Where Mental Health and Social Justice Meet
Let’s get something out of the way: therapy isn’t neutral. And it never has been.
Mental health doesn’t exist in a vacuum. It lives in our bodies, our families, our neighborhoods, and yes, our histories. It’s shaped by systems and power, by what we’ve been told we can feel, who we’re allowed to be, and what we’ve been taught to believe about ourselves and each other. That’s why, if we’re talking about true healing, we must speak about justice.
As a therapist, I hold space for people’s inner worlds—grief, anxiety, trauma, identity, joy. But I also know those feelings don’t just come from “within.” They come from living in systems that are often unequal, violent, and dismissive. Therapy that ignores racism, sexism, fatphobia, ableism, homophobia, transphobia, or colonialism isn’t just missing the point; it can actually cause harm.
Social justice isn’t an “add-on” to mental health. It is mental health.
When we talk about trauma, we often think about the big, obvious things. But trauma can also be slow and quiet. It can come from being told your body is too much. Or not enough. It can come from being made invisible, from generations of displacement, from fearing for your safety just for existing. That’s why I draw from practices like somatic experiencing, not just to help folks “feel better,” but to help people reconnect with their bodies in a world that often tells them to disconnect to survive.
Somatic work asks: Where do you feel that in your body? And also: Whose voice is that in your head? Is that your truth, or a message you inherited from systems trying to keep you small?
Antiracist, queer, feminist, and decolonizing approaches remind us that healing isn’t just individual, it’s collective. You can do all the inner work in the world, but if systems outside of you are still harming you, it’s going to be hard to feel whole. Therapy, then, becomes not just a place to “fix” yourself (because, let’s be honest, you’re not broken), but a place to unlearn shame, reconnect with dignity, and imagine something more liberating.

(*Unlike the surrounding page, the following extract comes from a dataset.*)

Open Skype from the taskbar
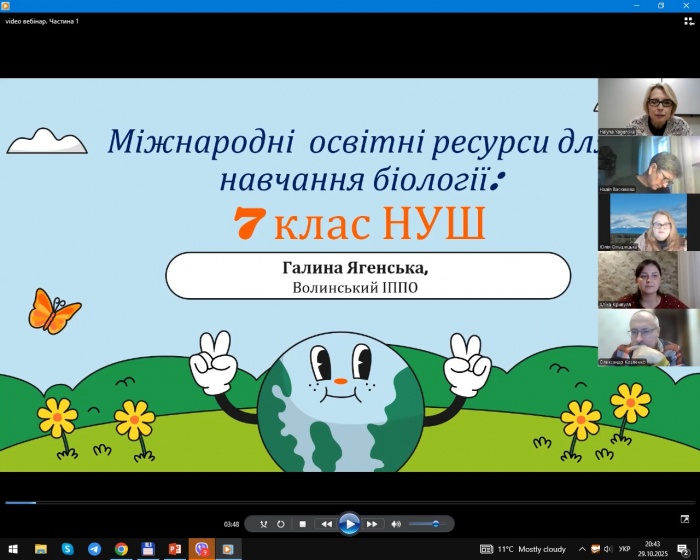The height and width of the screenshot is (560, 700). [x=67, y=549]
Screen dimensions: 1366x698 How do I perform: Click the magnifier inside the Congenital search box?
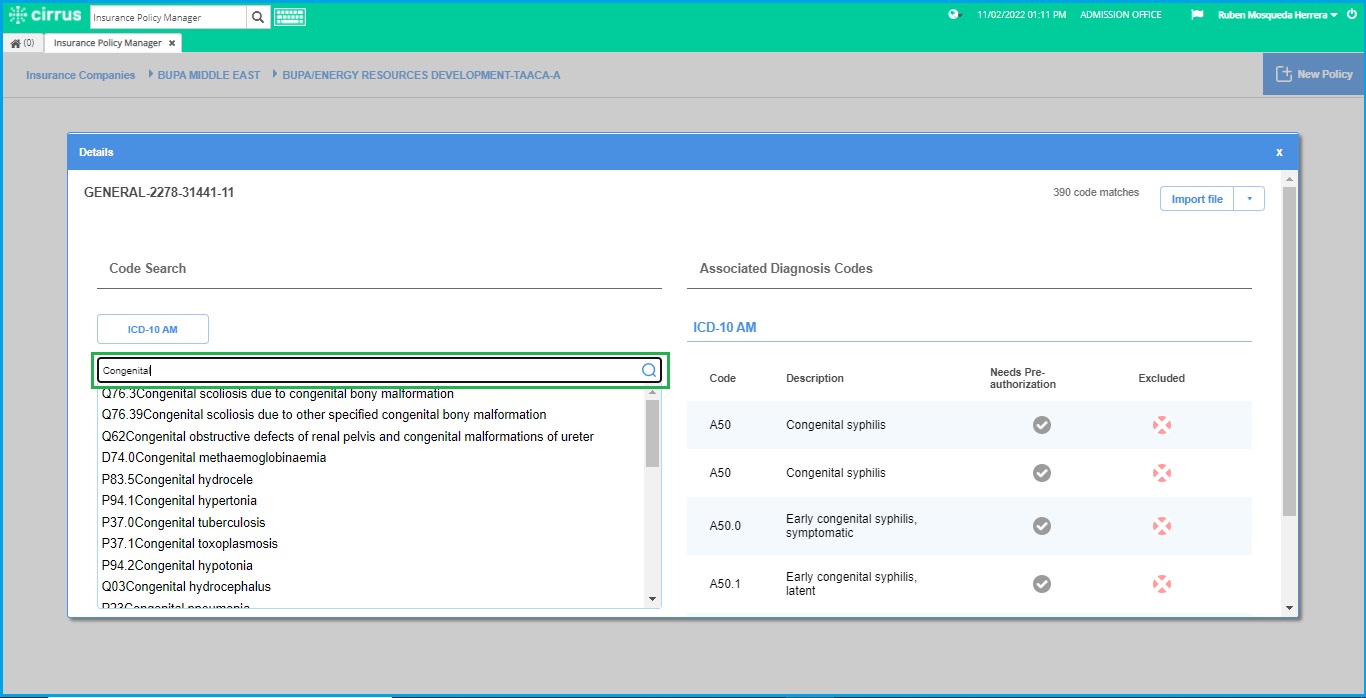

This is why therapy is political. Not in the sense of telling people what to believe, but in the sense of recognizing that everything we feel, do, and hope for is impacted by the world we live in. Who gets access to care? Who gets to rest? Who gets to be seen and believed? These are all mental health questions, and they’re all justice questions, too.
When we center social justice in therapy, we stop asking people to “adjust” to unjust conditions. Instead, we ask: What would safety and liberation look like for you? What would it feel like to belong, not just in your own body, but in your community?
It also means we stop pathologizing people for normal responses to abnormal situations. If someone is anxious because their rent is unaffordable, their workplace is unsafe, or their identity is under attack, that’s not dysfunction, that’s awareness. And that awareness can be powerful. It can lead to action. It can lead to healing that doesn’t just help one person survive, but ripples outward into families, communities, and movements.
So yes, therapy is a space for personal growth. But it can also be a space for imagining new ways of being together, more just, more compassionate, more alive. Healing doesn’t mean becoming more “resilient” to oppressive systems. Healing means building a world where we don’t have to be so resilient in the first place.
You deserve care that sees you, honors your story, and believes in your liberation. We all do. Mental health and justice are not separate paths—they meet right where we are, in the heart of our humanity.